Government ministers have come out in defence of the prime minister following PMQs, with equalities minister Kemi Badenoch accusing Labour of choosing to "weaponise the issue when it suits them".
"Every murder is a tragedy. None should be trivialised by political point-scoring," Badenoch wrote on X. "As a mother, I can imagine the trauma that Esther Ghey has endured. It was shameful of Starmer to link his own inability to be clear on the matter of sex and gender directly to her grief.
"As Minister for Women and Equalities I've done all I can to ensure we have take the heat out of the debate on LGBT issues while being clear about our beliefs and principles."
Chancellor Jeremy Hunt also defended the Prime Minister, telling ITV: "The Prime Minister bows to no one in his respect for Brianna's mother, Esther - but what he would say is, that he wasn't talking about that, he was talking about Keir Starmer not being able to make up his mind."
Earlier this week Charlotte Nichols MP told PoliticsHome she wanted to see politicians cease using issues affecting trans people as "a cheap stick to beat each other with across politics and across the media". Brianna's mother, Esther, was Nichols' guest at PMQs on Wednesday.

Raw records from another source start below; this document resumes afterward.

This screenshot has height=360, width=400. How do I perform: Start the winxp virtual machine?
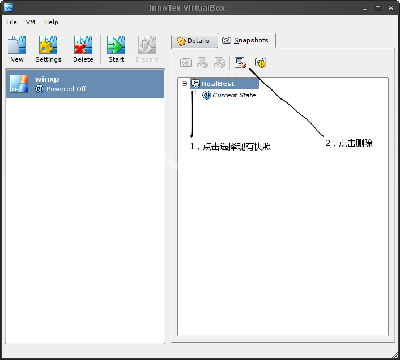coord(116,49)
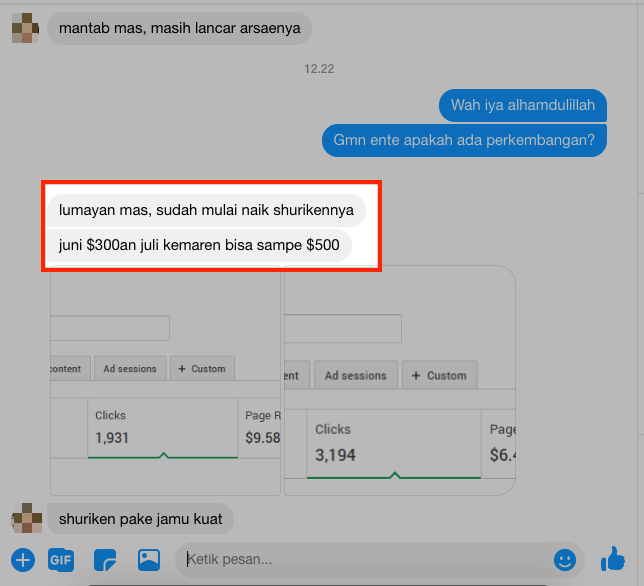
Task: Click message "lumayan mas, sudah mulai naik shurikennya"
Action: pos(206,211)
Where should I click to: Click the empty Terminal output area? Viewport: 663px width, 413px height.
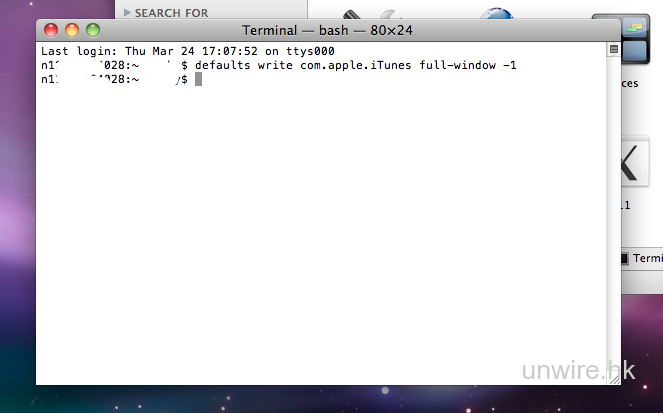[320, 230]
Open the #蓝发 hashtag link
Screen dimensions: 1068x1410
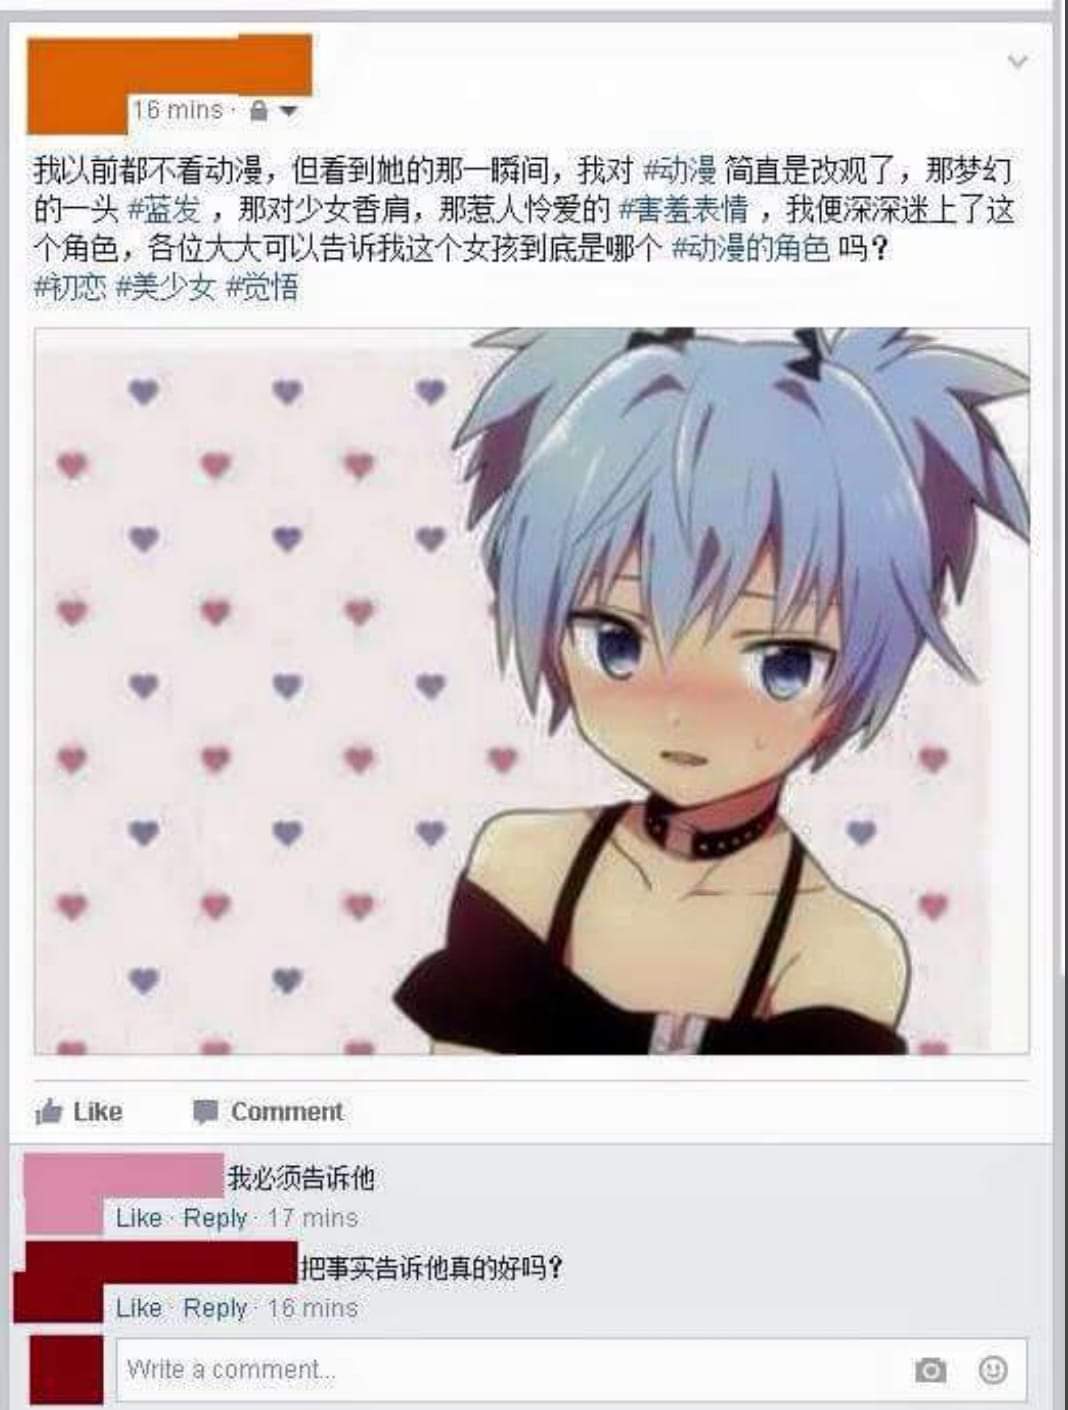(x=167, y=210)
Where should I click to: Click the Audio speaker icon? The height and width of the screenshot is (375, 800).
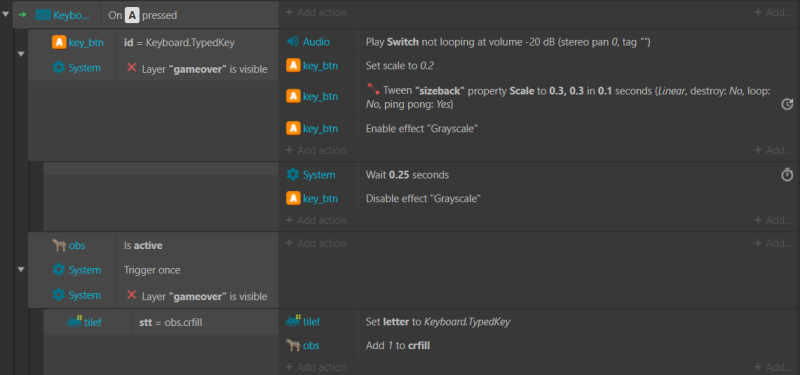[x=292, y=42]
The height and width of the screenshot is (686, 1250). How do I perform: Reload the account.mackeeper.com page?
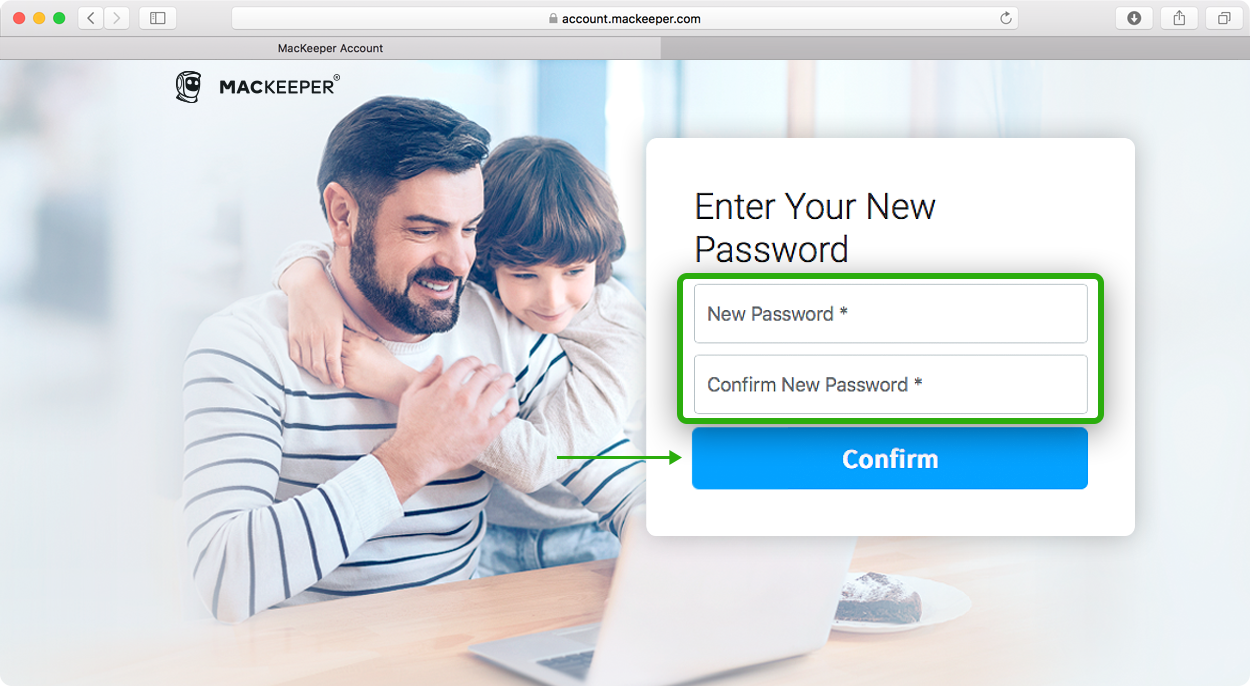click(x=1006, y=18)

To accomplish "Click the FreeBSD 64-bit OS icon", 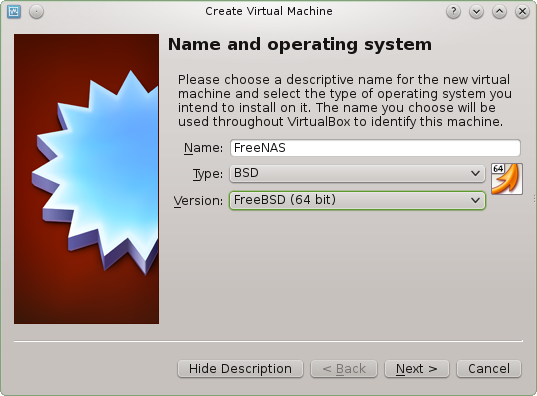I will click(x=507, y=179).
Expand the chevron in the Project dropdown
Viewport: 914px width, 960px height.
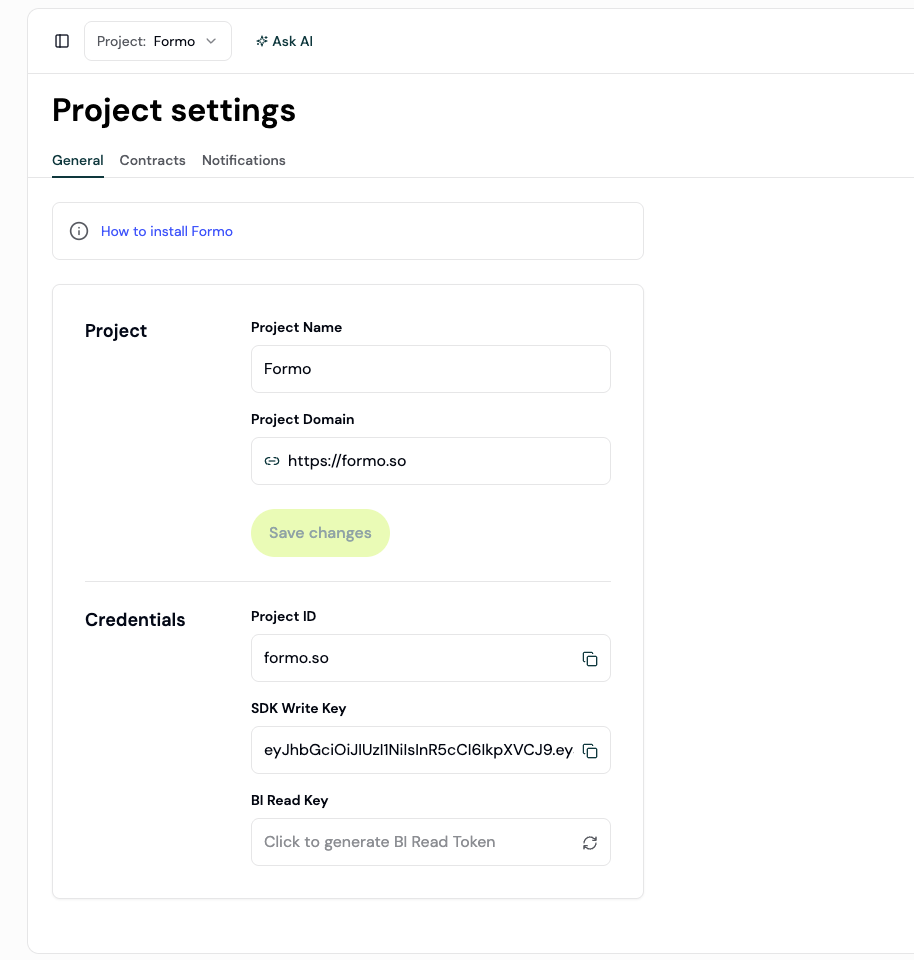(211, 41)
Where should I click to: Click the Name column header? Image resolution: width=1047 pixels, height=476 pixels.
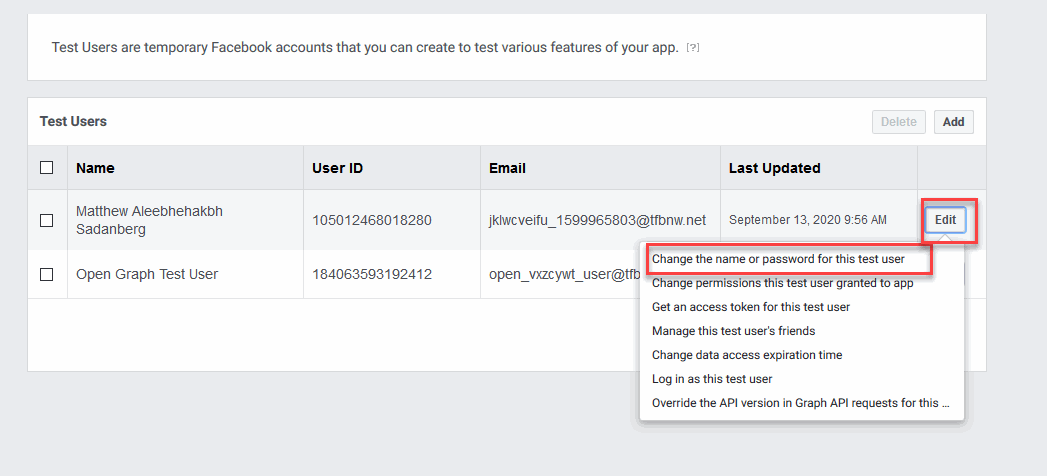pyautogui.click(x=95, y=168)
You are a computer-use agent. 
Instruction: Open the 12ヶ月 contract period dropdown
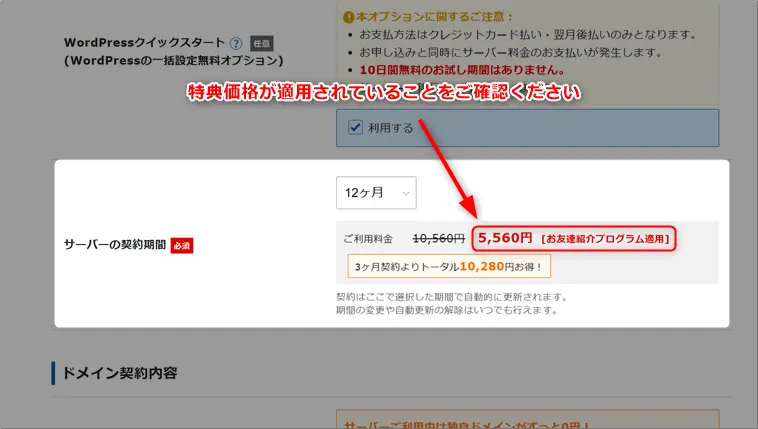pyautogui.click(x=376, y=193)
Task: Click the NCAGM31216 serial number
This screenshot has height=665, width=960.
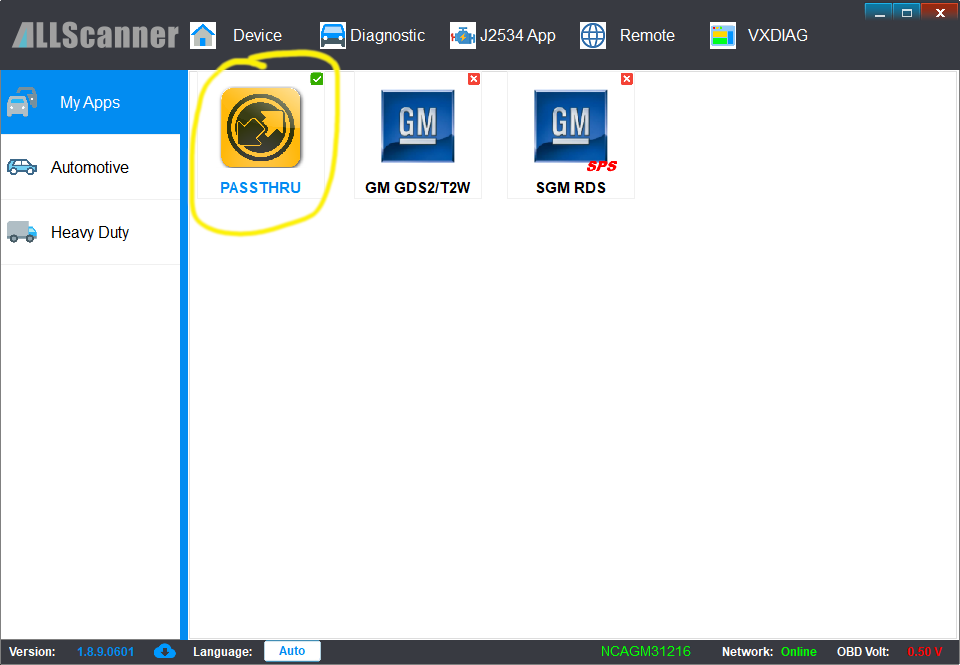Action: [645, 651]
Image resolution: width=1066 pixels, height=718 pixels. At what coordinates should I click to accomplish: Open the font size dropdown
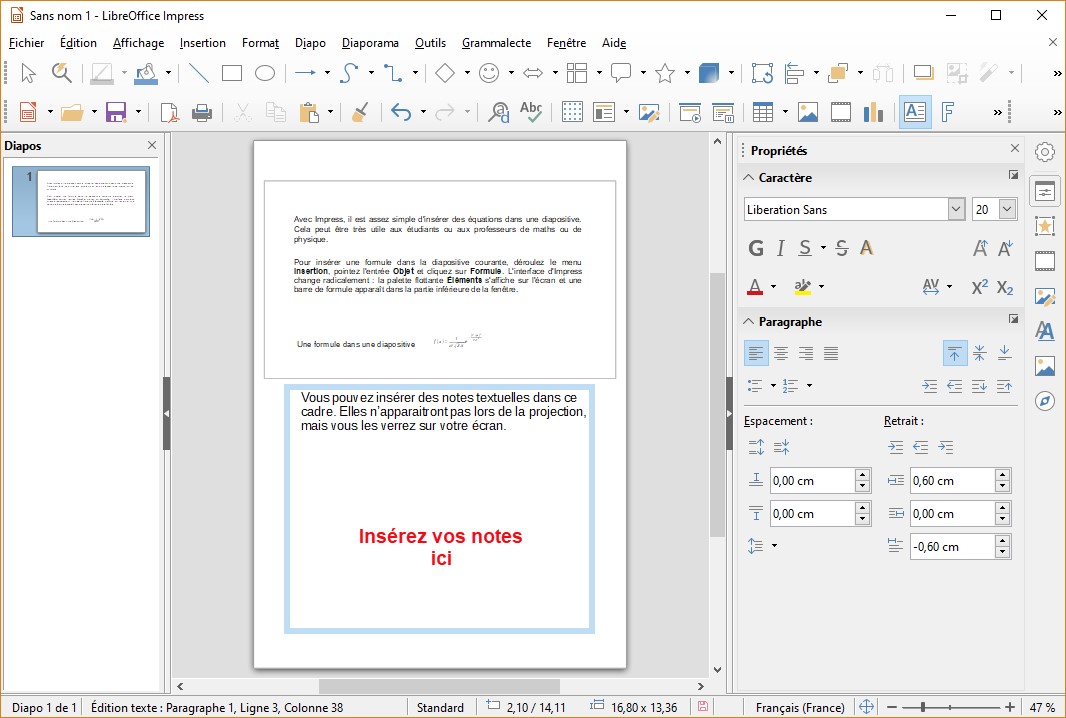click(1007, 209)
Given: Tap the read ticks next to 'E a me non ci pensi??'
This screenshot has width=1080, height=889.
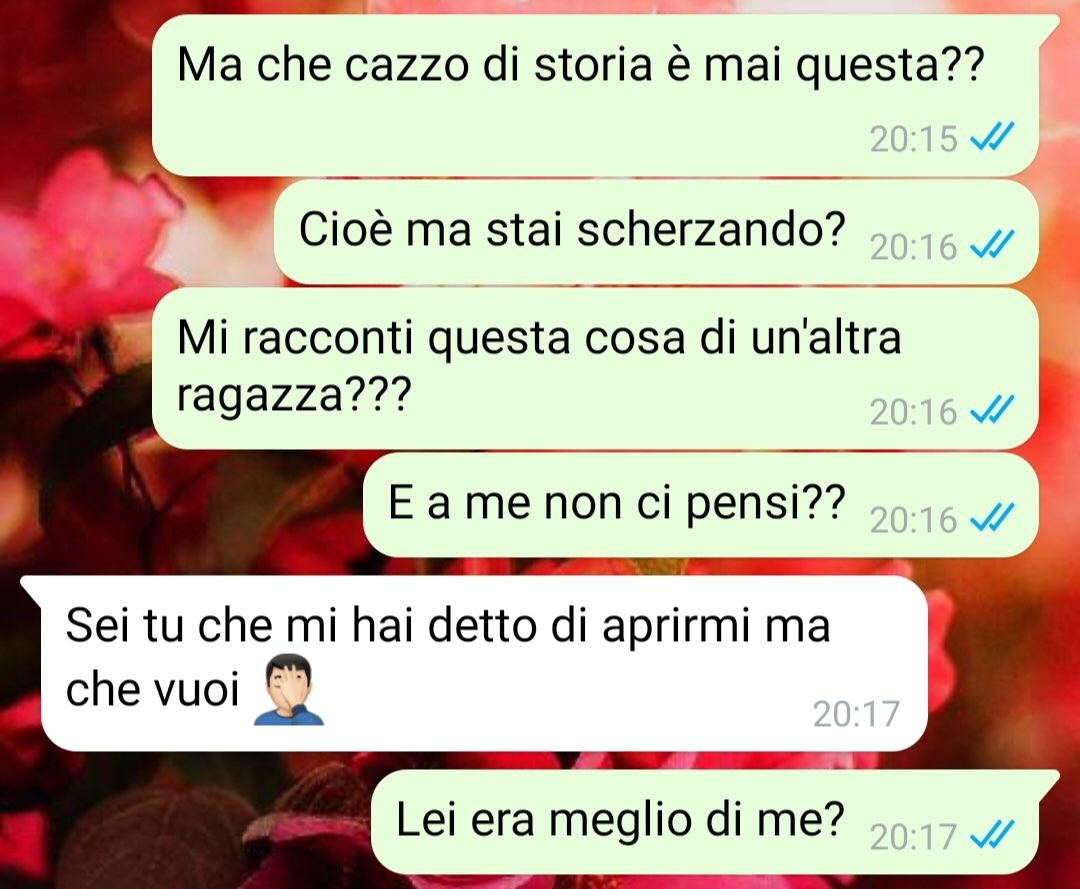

"You see this real whipping up of rhetoric about trans people in Westminster – and in Cheshire, for example, in the last year, there's been about a 50 per cent increase in reported hate crimes that are transphobic in nature; in Greater Manchester next door, it's 165 per cent increase," Nichols said.
"Now some of these things will be linked to more reporting. And of course, that's welcome because you can't address what you're not measuring and tracking. But that can't tell the whole picture.
"And when we look at the fact that transphobia was the secondary motive in Brianna's murder, something that was confirmed by the judge in sentencing, I think we have to consider that again.
"Young people don't develop those kinds of views in a vacuum, and we all have a duty and a responsibility to try to treat these issues in a way that's sensitive..."
Nichols insisted all MPs needed to "commit to doing better" on treating certain issues with sensitivity. "Because the way that some of the debate about trans people goes in Westminster, and in mainstream media outlets... it's not just embarrassing, but it's hateful," she continued.
"There are issues within some of the debate about potentially competing rights that are complex and are nuanced - but we can't get to that nuance and complexity if it's all cheap sound bites, and whipping up hate.
"There's a path through this: one that can be conducted respectfully and isn't putting people in danger," she added.